Évidemment, le guitariste s’est fait plaisir en façonnant un maudit beau paquet de mélodies de guit’ bétons, de blast beats dans le tapis, de hurlements qui déchirent, de solos au vitriol et même quelques moments momentanés plus introspectifs, qui viennent nous chercher juste avant de se faire re-rentrer comme y faut dedans. Comme lors de la finale impitoyable de l’épique Snakes of Creation, excellente dernière pièce du EP, closant parfaitement les hostilités. Lugubre à souhait.
Le temps peste inclut tout plein de riffs aussi corrosifs que galopants, qui rendraient très fiers autant un prêtre traître qu’une vierge de fer, risquant très bien de vous donner un sale mal de cou ou même soif de voir ça live on ne sait encore trop où (en espérant que ça sera pour bientôt).
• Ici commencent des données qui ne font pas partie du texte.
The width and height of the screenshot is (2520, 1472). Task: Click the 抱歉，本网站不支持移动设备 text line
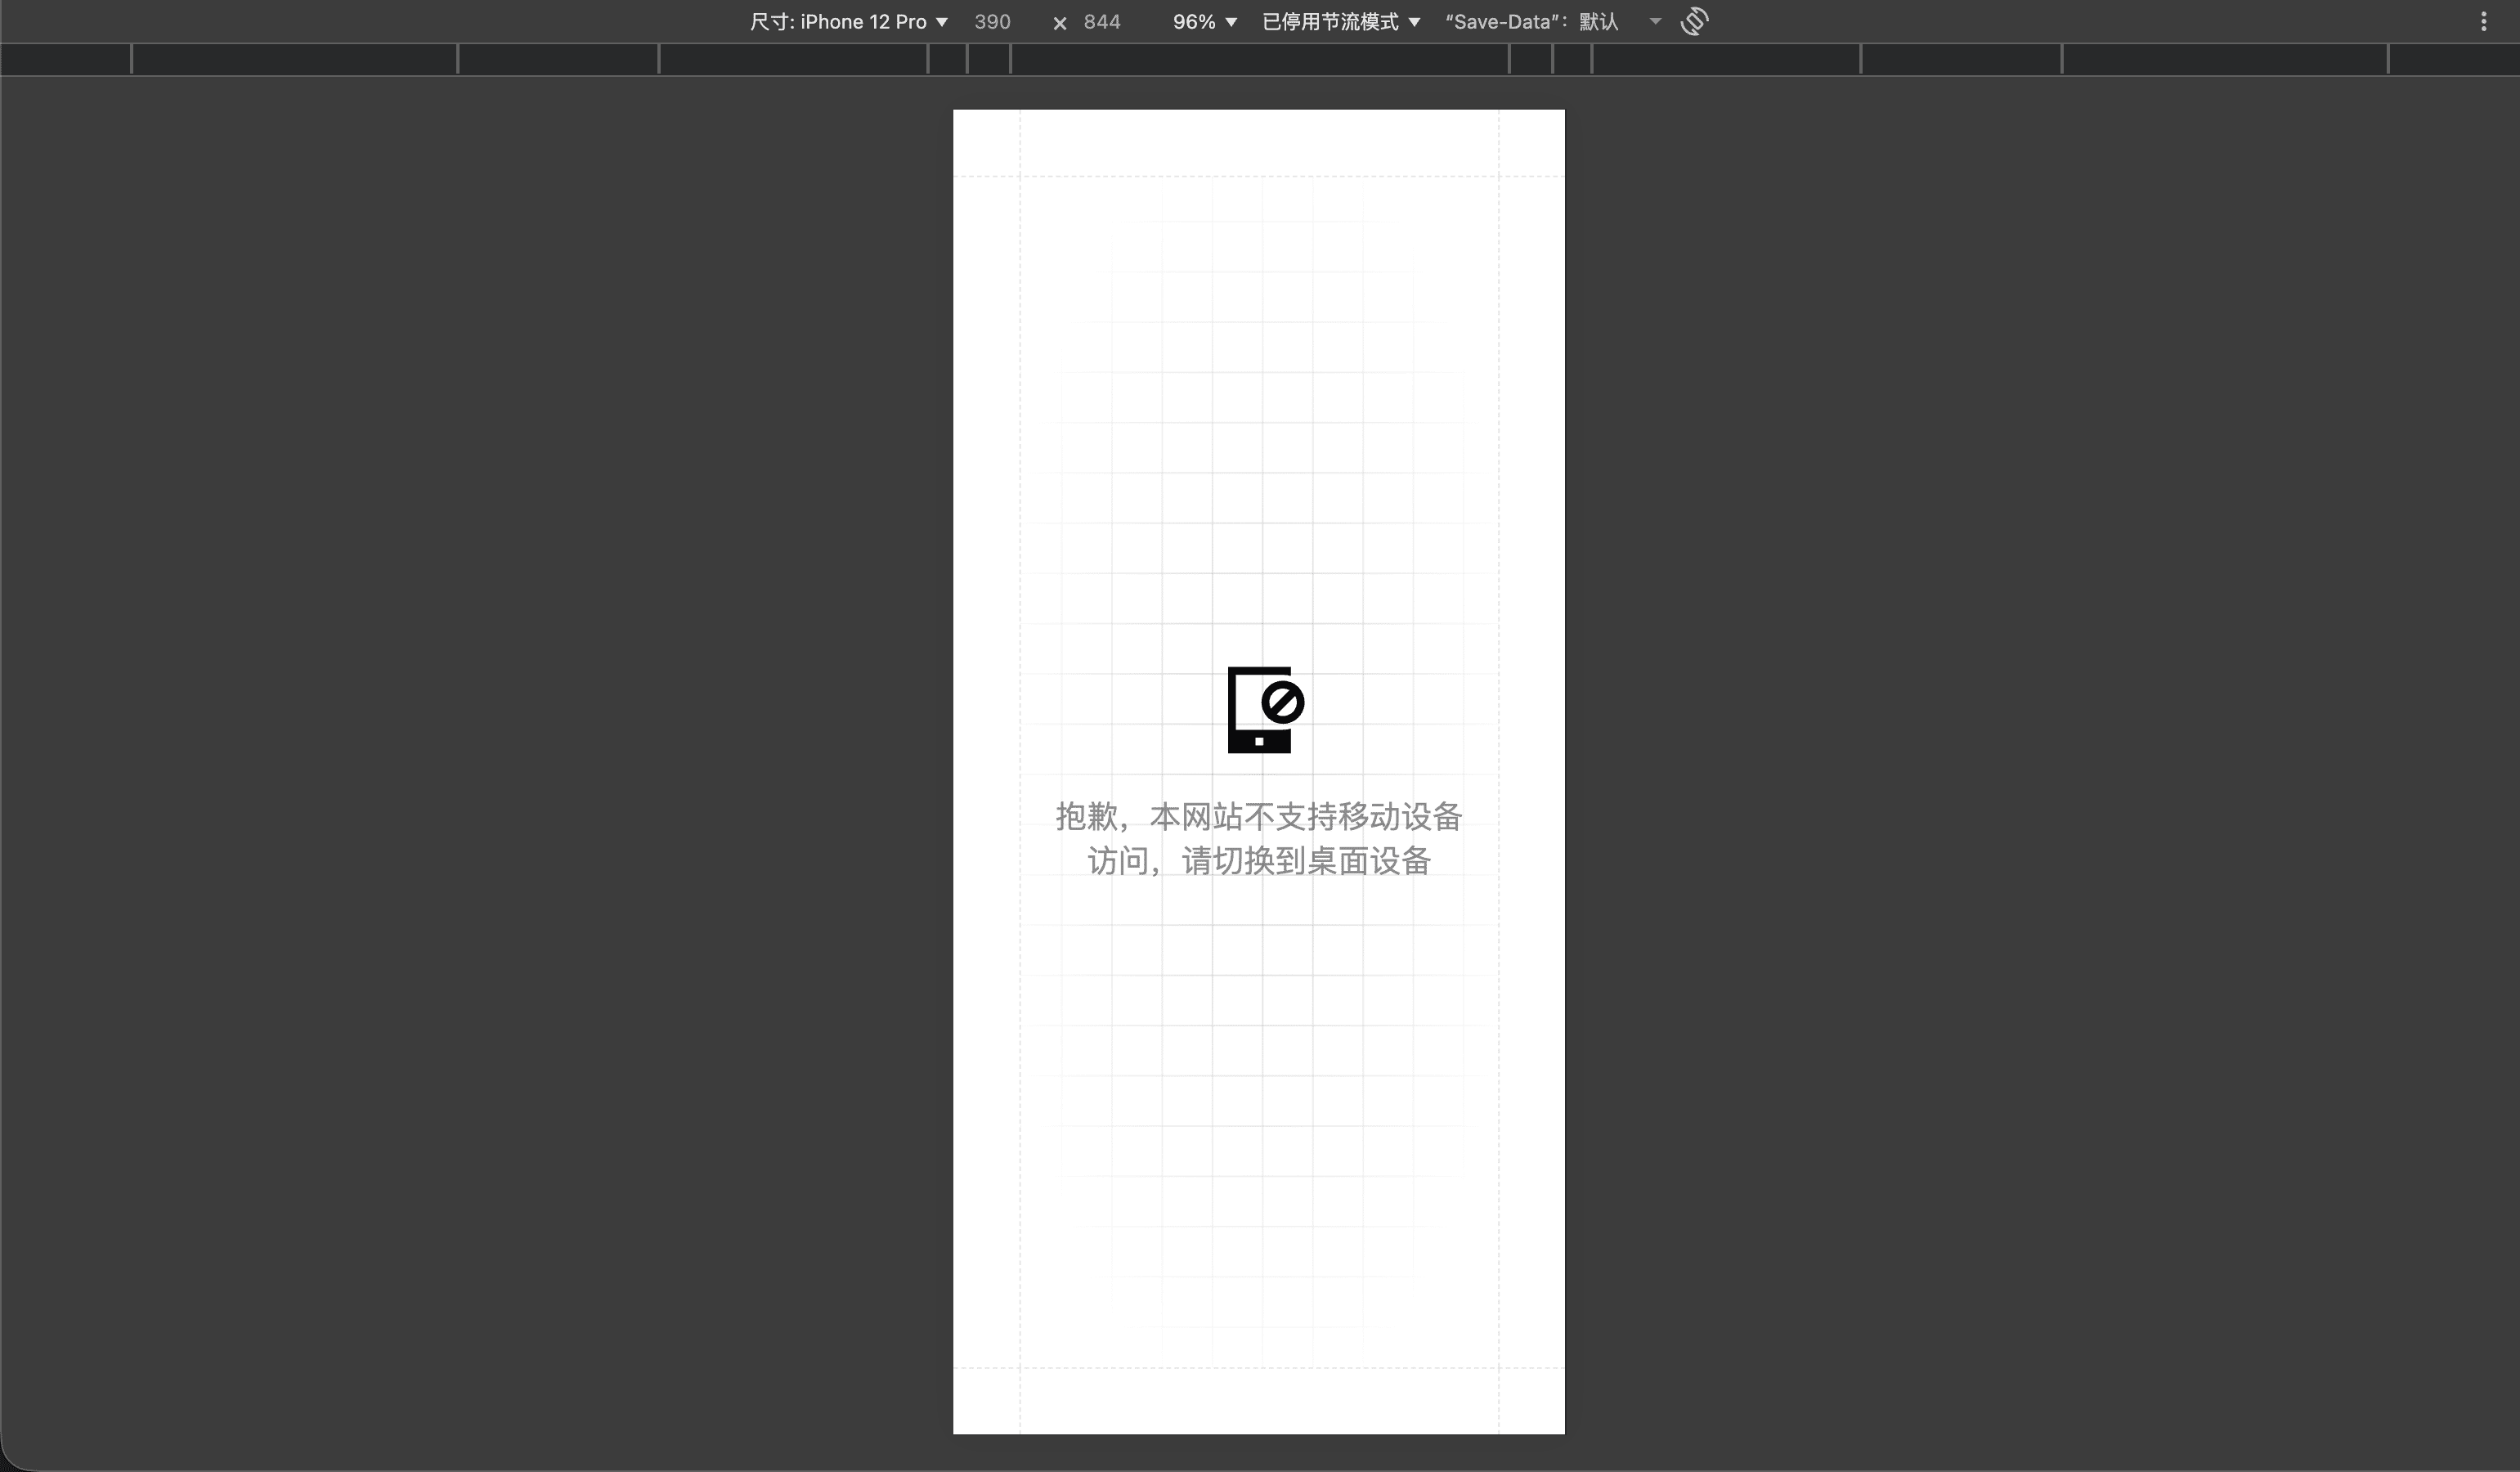pos(1259,816)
Sérieux, je vais devoir vous prendre par les sentiments, en avançant que Maudiir n’a rien à envier au blackened death/thrash de Skeletonwitch. Juré craché. Puissant en sacrament. Noir comme du goudron en fusion, ou comme une stout en fût de bourbon. Cheers!
P.S. Même Jean-François Rivard — métalleux et réalisateur des séries cultes Les Invincibles et Série Noire — adore ça : « très tendre, j’aime beaucoup » qu’il commenta, après avoir entendu Product. Fait que, pèse donc sur play, clair que tu ne vas pas le regretter.